Records supplied:

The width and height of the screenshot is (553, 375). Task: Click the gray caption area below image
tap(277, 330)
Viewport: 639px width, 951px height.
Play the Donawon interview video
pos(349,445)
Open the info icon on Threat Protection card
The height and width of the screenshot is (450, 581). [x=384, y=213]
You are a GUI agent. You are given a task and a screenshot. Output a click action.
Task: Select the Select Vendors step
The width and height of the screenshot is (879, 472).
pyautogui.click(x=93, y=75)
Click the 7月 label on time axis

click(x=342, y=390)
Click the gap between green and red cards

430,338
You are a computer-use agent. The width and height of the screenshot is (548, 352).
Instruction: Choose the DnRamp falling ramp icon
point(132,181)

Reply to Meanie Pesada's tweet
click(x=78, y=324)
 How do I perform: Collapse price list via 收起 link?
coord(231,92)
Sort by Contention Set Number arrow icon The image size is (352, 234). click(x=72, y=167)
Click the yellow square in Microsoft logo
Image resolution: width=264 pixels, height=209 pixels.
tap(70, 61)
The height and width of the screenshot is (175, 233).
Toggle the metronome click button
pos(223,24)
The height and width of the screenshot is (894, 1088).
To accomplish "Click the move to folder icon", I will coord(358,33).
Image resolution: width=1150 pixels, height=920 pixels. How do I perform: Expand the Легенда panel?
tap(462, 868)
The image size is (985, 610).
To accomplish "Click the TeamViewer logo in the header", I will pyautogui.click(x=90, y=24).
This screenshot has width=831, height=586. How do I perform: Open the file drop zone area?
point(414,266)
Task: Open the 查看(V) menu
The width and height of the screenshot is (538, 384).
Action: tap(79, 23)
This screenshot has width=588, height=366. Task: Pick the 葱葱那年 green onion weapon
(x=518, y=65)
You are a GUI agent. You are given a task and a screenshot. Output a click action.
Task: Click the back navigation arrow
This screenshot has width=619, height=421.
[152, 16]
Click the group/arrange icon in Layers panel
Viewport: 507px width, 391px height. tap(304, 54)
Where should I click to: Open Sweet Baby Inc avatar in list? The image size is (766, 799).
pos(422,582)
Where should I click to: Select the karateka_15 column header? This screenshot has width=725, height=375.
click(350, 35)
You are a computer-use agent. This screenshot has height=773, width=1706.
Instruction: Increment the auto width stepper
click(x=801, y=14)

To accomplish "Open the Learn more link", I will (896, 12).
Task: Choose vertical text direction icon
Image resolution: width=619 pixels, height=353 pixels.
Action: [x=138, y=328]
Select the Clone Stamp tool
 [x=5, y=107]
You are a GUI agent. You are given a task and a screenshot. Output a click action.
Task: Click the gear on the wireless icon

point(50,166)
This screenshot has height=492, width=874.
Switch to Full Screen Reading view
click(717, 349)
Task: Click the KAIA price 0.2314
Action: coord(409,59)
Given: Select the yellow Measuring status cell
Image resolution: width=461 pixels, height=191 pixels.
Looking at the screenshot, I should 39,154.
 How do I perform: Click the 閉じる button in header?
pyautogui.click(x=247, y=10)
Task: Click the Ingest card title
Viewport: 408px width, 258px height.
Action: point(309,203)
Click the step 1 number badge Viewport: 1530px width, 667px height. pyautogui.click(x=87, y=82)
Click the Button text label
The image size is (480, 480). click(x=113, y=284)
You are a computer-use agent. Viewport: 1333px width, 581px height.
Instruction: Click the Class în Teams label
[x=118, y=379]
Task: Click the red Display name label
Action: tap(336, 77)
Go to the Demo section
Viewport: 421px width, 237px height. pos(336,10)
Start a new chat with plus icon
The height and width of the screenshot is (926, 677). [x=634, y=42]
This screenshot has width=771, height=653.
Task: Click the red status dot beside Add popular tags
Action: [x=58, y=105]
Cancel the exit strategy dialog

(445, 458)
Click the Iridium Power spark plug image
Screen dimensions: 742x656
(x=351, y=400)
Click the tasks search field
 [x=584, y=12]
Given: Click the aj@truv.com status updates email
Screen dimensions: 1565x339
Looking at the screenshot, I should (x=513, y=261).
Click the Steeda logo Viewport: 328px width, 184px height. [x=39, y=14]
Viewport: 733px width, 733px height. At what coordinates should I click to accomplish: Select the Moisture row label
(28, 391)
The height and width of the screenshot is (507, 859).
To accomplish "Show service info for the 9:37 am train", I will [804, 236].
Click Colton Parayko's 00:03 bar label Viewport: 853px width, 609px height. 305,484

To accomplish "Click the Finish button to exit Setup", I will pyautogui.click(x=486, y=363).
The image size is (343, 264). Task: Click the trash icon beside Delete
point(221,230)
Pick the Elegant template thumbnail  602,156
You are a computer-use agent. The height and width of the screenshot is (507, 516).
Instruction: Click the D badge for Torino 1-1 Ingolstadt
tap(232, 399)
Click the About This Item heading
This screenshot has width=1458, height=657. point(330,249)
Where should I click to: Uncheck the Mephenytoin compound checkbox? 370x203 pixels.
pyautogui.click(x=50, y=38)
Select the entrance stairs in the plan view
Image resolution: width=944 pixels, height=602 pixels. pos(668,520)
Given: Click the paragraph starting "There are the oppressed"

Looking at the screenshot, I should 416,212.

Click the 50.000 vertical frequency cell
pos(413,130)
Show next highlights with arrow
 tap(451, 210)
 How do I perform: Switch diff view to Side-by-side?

Problem to solve: State how many lines of the data include the word "computer", with nothing else.

Exercise output: 4